KUALA KURUN – Bupati Gumas Jaya S Monong menyambut kedatangan Rektor Universitas Palangka Raya (UPR) Salampak yang melakukan safari di Kabupaten Gumas. Safari tersebut untuk melihat langsung hasil karya mahasiswa Kuliah Kerja Nyata (KKN) UPR membangun desa, melalui program desa ketahanan pangan dan pemberdayaan masyarakat.
”Untuk pelaksanaan KKN di Gumas fokus pada desa dan kelurahan yang menjadi lokus penurunan stunting, karena kami berkomitmen untuk menurunkan angka stunting sesuai target nasional yakni 14 persen,” kata Jaya, Selasa, 25 Juli 2023.
Sejak tahun 2021, Pemkab Gumas sudah menandatangani kesepakatan bersama dengan UPR, yang merupakan perwujudan dari pembangunan multi pihak dan kolaborasi lima pilar yakni pemerintah, masyarakat, perguruan tinggi/akademisi, dunia usaha dan media yang bersinergi menentukan keberhasilan pembangunan.
”Perwujudan pemerintah melalui kebijakan dan keputusan, masyarakat melalui modal, akademisi melalui pengetahuan, pengusaha melalui kekuatan ekonomi, dan media melalui informasi,” terangnya.
Sejalan hal itu, pemkab menginisiasi kerjasama dengan UPR terkait pembangunan daerah dan penyelenggaraan Tri Dharma Perguruan Tinggi.
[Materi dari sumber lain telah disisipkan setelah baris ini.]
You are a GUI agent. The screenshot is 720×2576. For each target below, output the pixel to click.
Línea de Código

Sebagai tindaklanjut, dilakukan penandatanganan perjanjian kerjasama antara Bappedalitbang dengan Lembaga Penelitian dan Pengabdian Kepada Masyarakat (LPPM) UPR.
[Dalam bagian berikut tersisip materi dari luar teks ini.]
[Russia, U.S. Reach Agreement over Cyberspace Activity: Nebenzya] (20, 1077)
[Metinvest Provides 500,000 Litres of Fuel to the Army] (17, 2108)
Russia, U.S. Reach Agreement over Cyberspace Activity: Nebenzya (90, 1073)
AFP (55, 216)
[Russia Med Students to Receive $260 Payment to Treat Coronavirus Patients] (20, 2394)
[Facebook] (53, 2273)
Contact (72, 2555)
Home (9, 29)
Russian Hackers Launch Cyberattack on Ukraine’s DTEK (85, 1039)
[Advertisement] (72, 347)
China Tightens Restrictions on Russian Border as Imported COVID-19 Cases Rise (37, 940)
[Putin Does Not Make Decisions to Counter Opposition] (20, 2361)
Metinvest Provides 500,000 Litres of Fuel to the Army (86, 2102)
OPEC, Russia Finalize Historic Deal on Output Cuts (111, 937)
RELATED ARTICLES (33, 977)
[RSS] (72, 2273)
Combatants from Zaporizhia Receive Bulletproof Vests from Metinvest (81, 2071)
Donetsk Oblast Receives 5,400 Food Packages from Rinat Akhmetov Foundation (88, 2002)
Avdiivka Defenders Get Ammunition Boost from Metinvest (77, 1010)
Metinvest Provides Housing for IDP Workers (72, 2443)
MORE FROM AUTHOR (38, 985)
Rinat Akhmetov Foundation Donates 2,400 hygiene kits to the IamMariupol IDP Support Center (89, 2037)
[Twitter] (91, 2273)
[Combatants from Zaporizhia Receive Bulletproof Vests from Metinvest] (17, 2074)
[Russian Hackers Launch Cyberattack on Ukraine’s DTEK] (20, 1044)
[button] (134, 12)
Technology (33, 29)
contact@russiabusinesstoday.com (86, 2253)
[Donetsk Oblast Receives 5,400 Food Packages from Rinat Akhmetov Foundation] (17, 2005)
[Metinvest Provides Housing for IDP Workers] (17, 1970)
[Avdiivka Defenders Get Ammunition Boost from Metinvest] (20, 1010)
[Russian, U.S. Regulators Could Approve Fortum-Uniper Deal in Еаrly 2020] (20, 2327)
”Kerjasama yang telah ditindaklanjuti tersebut diaplikasikan dengan pelaksanaan KKN pada desa dan kelurahan yang menjadi lokus penurunan stunting,” tuturnya.
Sekarang ini, Pemkab sudah memetakan status 114 desa di dalam Indeks Desa Membangun (IDM) tahun 2023. Dimana, terdapat satu desa dengan status mandiri, 25 desa status maju, 63 desa status berkembang, dan 25 desa berstatus tertinggal.
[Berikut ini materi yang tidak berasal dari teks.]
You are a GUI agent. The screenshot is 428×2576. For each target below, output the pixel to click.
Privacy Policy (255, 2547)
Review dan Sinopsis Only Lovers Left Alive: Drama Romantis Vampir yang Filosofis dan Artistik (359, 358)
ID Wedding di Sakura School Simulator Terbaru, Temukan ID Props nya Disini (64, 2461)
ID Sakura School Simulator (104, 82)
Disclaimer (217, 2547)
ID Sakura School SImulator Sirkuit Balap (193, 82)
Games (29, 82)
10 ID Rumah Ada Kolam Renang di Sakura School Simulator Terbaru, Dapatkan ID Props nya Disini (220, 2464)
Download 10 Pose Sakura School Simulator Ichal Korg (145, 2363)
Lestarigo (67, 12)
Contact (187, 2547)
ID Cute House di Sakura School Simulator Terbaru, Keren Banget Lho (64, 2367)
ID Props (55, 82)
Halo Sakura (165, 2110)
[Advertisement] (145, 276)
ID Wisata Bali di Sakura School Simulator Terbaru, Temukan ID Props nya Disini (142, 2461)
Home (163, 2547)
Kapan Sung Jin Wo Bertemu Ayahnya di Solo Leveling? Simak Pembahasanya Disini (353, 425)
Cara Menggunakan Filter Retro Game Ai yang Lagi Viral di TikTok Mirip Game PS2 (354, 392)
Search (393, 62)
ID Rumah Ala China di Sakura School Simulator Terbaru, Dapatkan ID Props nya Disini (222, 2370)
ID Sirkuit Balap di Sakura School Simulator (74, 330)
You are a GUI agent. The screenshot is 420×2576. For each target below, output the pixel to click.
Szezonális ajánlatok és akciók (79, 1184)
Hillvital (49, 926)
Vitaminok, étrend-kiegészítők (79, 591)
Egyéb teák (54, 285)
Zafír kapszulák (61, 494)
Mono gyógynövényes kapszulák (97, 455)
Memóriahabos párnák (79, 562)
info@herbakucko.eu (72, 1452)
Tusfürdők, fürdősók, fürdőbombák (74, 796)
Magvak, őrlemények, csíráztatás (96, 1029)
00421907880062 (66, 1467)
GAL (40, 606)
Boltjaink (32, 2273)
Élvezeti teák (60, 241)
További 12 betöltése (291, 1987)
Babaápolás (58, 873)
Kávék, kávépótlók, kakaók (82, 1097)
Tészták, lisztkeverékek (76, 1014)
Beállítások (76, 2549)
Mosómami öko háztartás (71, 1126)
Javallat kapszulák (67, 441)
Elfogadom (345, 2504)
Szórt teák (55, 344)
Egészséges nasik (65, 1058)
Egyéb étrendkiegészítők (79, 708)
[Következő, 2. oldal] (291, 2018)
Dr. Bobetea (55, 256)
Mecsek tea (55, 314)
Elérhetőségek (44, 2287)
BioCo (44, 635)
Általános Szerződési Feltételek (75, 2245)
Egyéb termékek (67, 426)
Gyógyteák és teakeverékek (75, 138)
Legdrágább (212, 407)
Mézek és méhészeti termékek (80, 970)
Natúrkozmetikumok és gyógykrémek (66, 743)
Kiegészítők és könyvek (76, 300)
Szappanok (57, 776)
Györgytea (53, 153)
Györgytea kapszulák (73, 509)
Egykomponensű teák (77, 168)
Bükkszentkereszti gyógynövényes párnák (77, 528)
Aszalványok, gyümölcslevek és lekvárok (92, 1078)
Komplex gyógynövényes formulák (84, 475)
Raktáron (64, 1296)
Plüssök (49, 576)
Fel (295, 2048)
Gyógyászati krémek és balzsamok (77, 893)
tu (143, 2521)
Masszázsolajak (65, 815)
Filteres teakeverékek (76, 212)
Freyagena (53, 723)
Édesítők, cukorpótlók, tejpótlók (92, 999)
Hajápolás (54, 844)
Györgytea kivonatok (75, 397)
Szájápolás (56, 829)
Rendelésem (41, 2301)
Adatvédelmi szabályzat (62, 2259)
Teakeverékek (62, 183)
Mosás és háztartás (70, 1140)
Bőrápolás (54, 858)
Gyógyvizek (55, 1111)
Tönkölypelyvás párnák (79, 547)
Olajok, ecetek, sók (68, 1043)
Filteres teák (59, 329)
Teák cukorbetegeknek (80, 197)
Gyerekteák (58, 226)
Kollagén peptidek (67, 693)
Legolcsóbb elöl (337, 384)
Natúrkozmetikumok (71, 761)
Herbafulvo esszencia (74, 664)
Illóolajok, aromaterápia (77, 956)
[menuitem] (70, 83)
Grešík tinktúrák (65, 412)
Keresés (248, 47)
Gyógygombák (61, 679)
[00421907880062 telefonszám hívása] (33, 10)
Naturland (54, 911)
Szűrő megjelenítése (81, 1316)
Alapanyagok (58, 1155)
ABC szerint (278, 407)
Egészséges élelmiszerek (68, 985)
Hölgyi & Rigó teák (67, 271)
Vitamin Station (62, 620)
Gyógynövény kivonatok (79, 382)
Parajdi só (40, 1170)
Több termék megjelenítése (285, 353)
”Dengan 25 desa berstatus tertinggal, maka kami mengajak UPR untuk bersama meningkatkan status desa itu naik kelas menjadi desa berkembang bahkan desa maju atau mandiri,” ajaknya.
Terpisah, Rektor UPR Salampak menambahkan, salah satu bentuk keberhasilan pelaksanaan KKN di Kabupaten Gumas, yakni membantu pemkab dalam rangka menurunkan angka stunting, melalui program masyarakat peduli stunting.
”Penurunan angka stunting di level terendah menjadi rujukan dan percontohan bagi Provinsi Kalteng. Ini tentu merupakan hal yang membanggakan dan harus terus ditingkatkan,” tandasnya.